Eu ouvi a ministra Izabella Teixeira (Meio Ambiente), e o governo não se coloca assim. O que o governo não quer é que haja brechas para futuros desmatamentos ilegais. 

Mas as irregularidades do passado são perdoadas? 

O passado não é problema porque não tem anistia. Anistia seria dizer para quem desmatou que não precisa fazer nada. Se alguém desmatou 60% da propriedade na década de 80, quando era legal desmatar 50%, terá de pagar os 10% a mais que fez. Se já recebeu multa, a lei diz que é para pegar o dinheiro e recompor. Ou vai recuperar a própria área ou comprar em uma unidade do governo ou uma propriedade privada de alguém e fazer uma doação da floresta ao meio ambiente. 

Mas uma coisa é a multa e outra é a recuperação da área. 

Não vejo anistia na questão da multa, se ele terá de usar o dinheiro para se legalizar. O mais importante não é pagar multa, é recompor a área degradada. O meio ambiente não vive de dinheiro, vive da biodiversidade. Além disso, apenas 1% das multas é pago. O resto, ficam recorrendo indefinidamente. 
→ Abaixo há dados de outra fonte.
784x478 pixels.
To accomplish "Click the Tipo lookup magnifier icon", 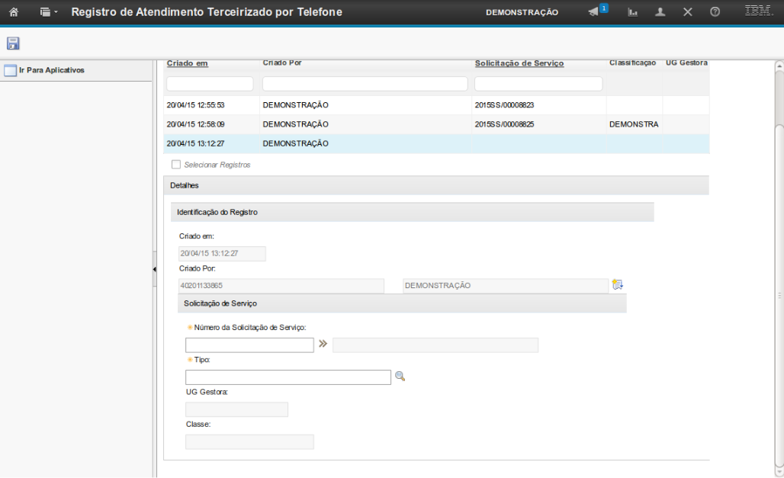I will (400, 377).
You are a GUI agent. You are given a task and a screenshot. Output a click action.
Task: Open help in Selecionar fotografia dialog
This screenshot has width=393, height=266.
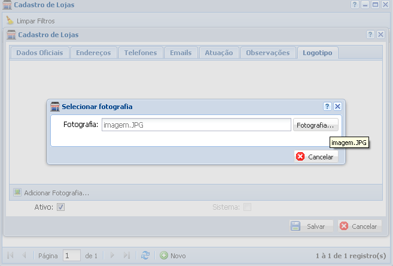[x=327, y=107]
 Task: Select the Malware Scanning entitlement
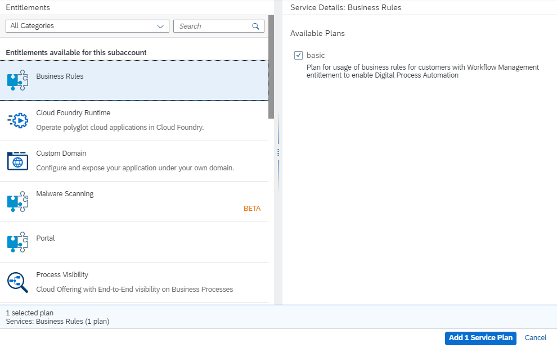[134, 202]
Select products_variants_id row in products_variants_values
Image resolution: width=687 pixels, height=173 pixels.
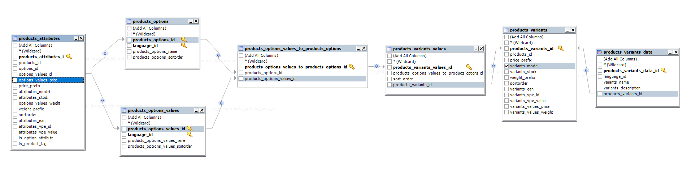[x=412, y=85]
Como pequenos e grandes proprietários devem ser tratados? 

Para os pequenos produtores, de até 4 módulos, como está na lei, deve haver anistia e eles devem ficar onde estão. Os pequenos não têm capacidade financeira de recompor. Acima dos 4 módulos não haveria isenção. Os 4 módulos são fundamentais para fazermos justiça social com os pequenos produtores. 

O senhor acredita em desmatamento zero? 

Claro que não. Até porque a legislação permite o desmatamento de 20% nas florestas. Mas o desmatamento ilegal tem de ser combatido e quem fez errado tem de ter a propriedade interditada. De 22 de julho (de 2008) para frente, ninguém tem o direito de fazer nada errado. 

O senhor tem divergido das posições da Confederação Nacional da Agricultura (CNA). Qual é a divergência básica? 

É na 164, artigo 8.º. Eles entendem que tem de deixar como está e eu digo que a presidente Dilma (Rousseff) vai vetar. Então, temos de buscar uma negociação. 

O senhor é a favor de conferir aos Estados a prerrogativa de legislar? 

Sou. Você não pode tirar esse direito dos Estados. Somos uma federação em que temos tanto direitos quanto responsabilidades. E como a lei maior, que é a Constituição, dá os limites, os Estado podem até agir com mais rigor, restringindo mais as áreas de desmate. Ser mais liberal, não.